The deeper the discharge the less cycles the battery will be capable of. A battery that can do 500 cycles with a discharge to 50%, will be able to do more if it is discharged less in each cycle.

So, number of cycles in itself doesn't mean much unless the depth of discharge is defined. And you can only compare different batteries if they specify the number of cycles to the same depth of discharge.

Pieter


----------



## Philippft (Feb 16, 2008)

Thanks Peterv. Do you know what percentage of discharge needs to take place to constitute a cycle ?


----------



## BillCreer (Jan 23, 2010)

Philippft said:


> Thanks Peterv. Do you know what percentage of discharge needs to take place to constitute a cycle ?


1%


----------



## Stanner (Aug 17, 2006)

BillCreer said:


> Philippft said:
> 
> 
> > Thanks Peterv. Do you know what percentage of discharge needs to take place to constitute a cycle ?
> ...


Or perhaps "more than" 1%.

Most batteries I've seen seem to quote ?? cycles at 50% - but 50% isn't 50% of the fully charged voltage, it's actually something like 10.5-11volts.

PS

"I think." :?


----------



## denisl (Mar 16, 2011)

It is difficult to find precise figures on this but I have always understood that a deep cycle is going to 50% discharge or greater, and a deep cycle battery should be able to go to 80% discharge.
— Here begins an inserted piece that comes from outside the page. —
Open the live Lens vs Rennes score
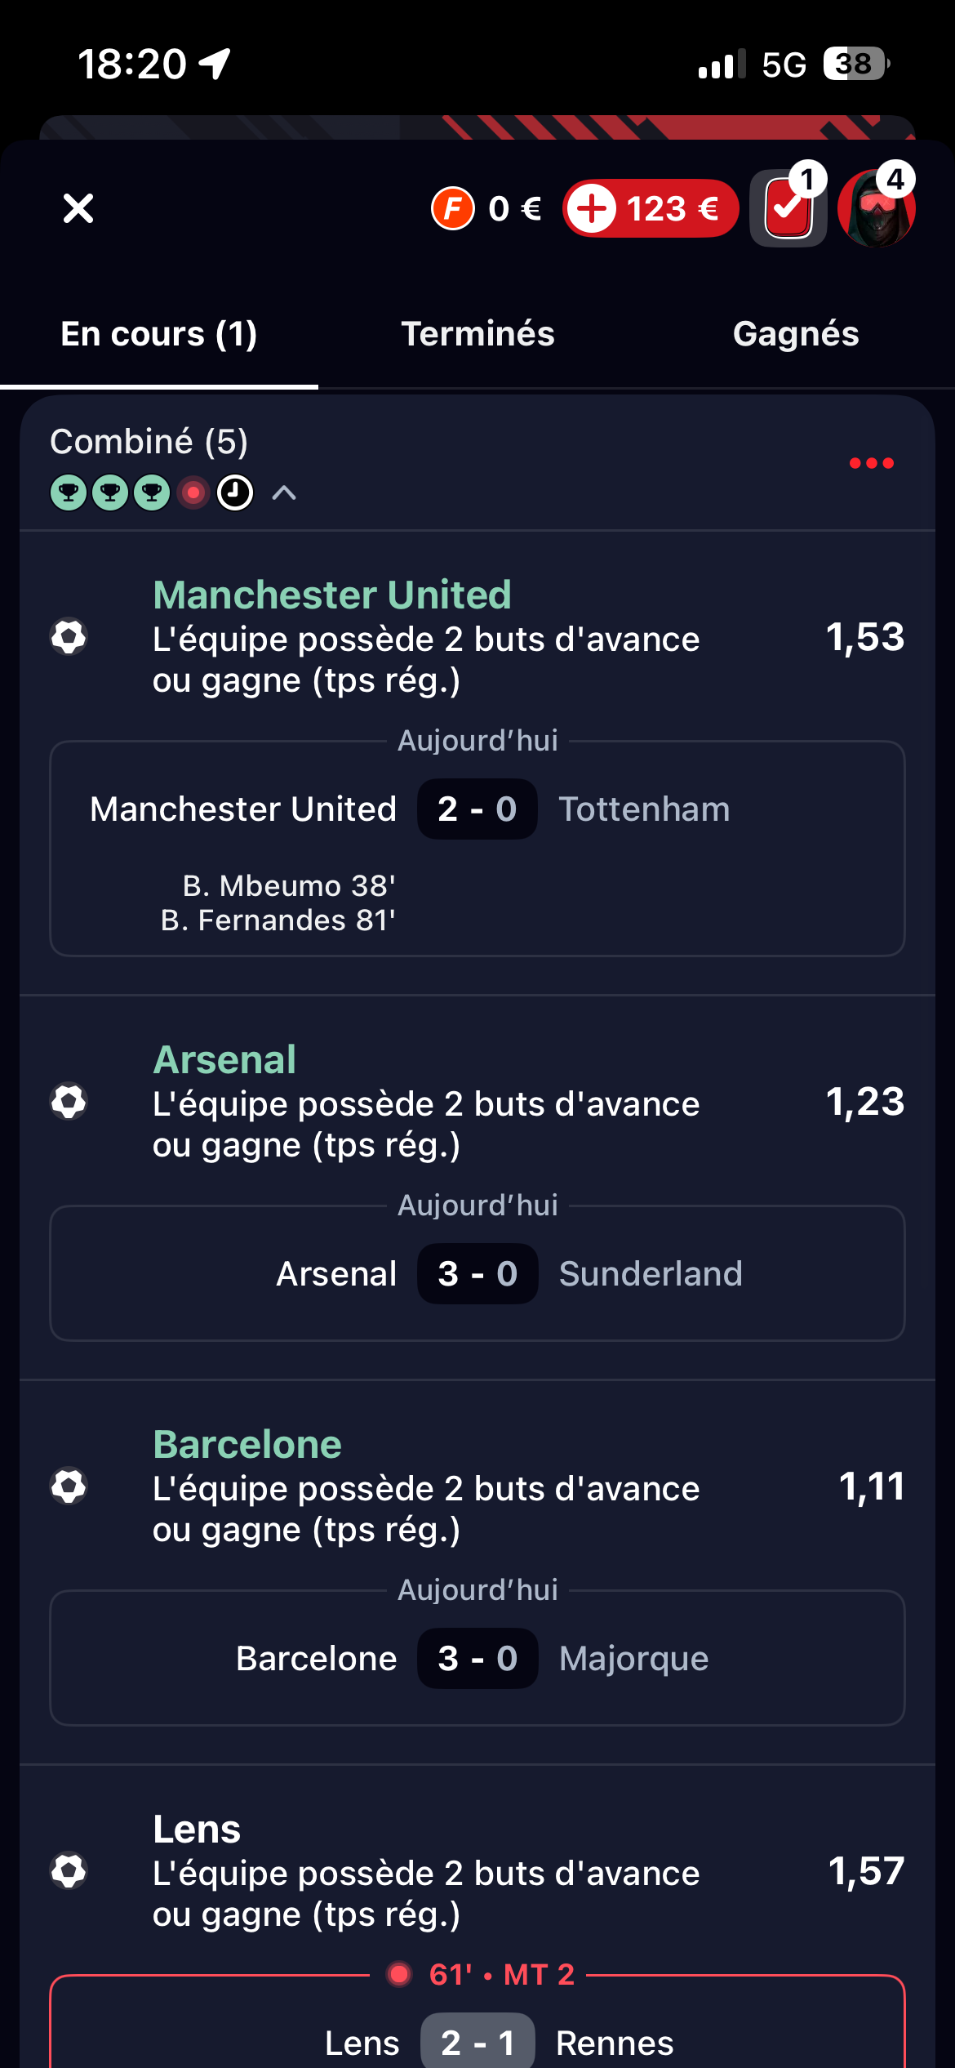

I don't know if there are figures for a leisure battery (which as far as know is not deep cycle).

If a non-deep cycle battery is discharged too far, chemistry changes within the battery can stop any recharge.

As stated above, the deeper the discharge, the more that cycle will shorten the life of a battery, Also, the longer the battery stays at a low state of charge, the more the battery's life will be shortened.


----------



## denisl (Mar 16, 2011)

Stanner - I can't agree with your figures. I understand a voltage of 11.5 volts on a resting battery represents an approximate state discharge of 80%.

10.5 volts represents approx 100% discharge


----------



## Philippft (Feb 16, 2008)

I thought a leisure battery was a deep discharge battery! 


I have done some searching on various web sites since posting my enquiry and found a brilliant two page document from the camping and caravan club which I shall attempt to attach. 

It answers almost all of my questions; 

In short, never let your battery discharge below 20% 0f it's capacity 12.5 Volts. Fully charges battery =12.7 V. 50% charged battery 12.2 V. and 11.8 V. indicates a dead battery.


----------



## pieterv (Feb 3, 2009)

Philippft said:


> In short, never let your battery discharge below 20% 0f it's capacity 12.5 Volts. Fully charges battery =12.7 V. 50% charged battery 12.2 V. and 11.8 V. indicates a dead battery.


Exactely, the 50% or 80% is a percentage of the capacity in Ah, not of the voltage!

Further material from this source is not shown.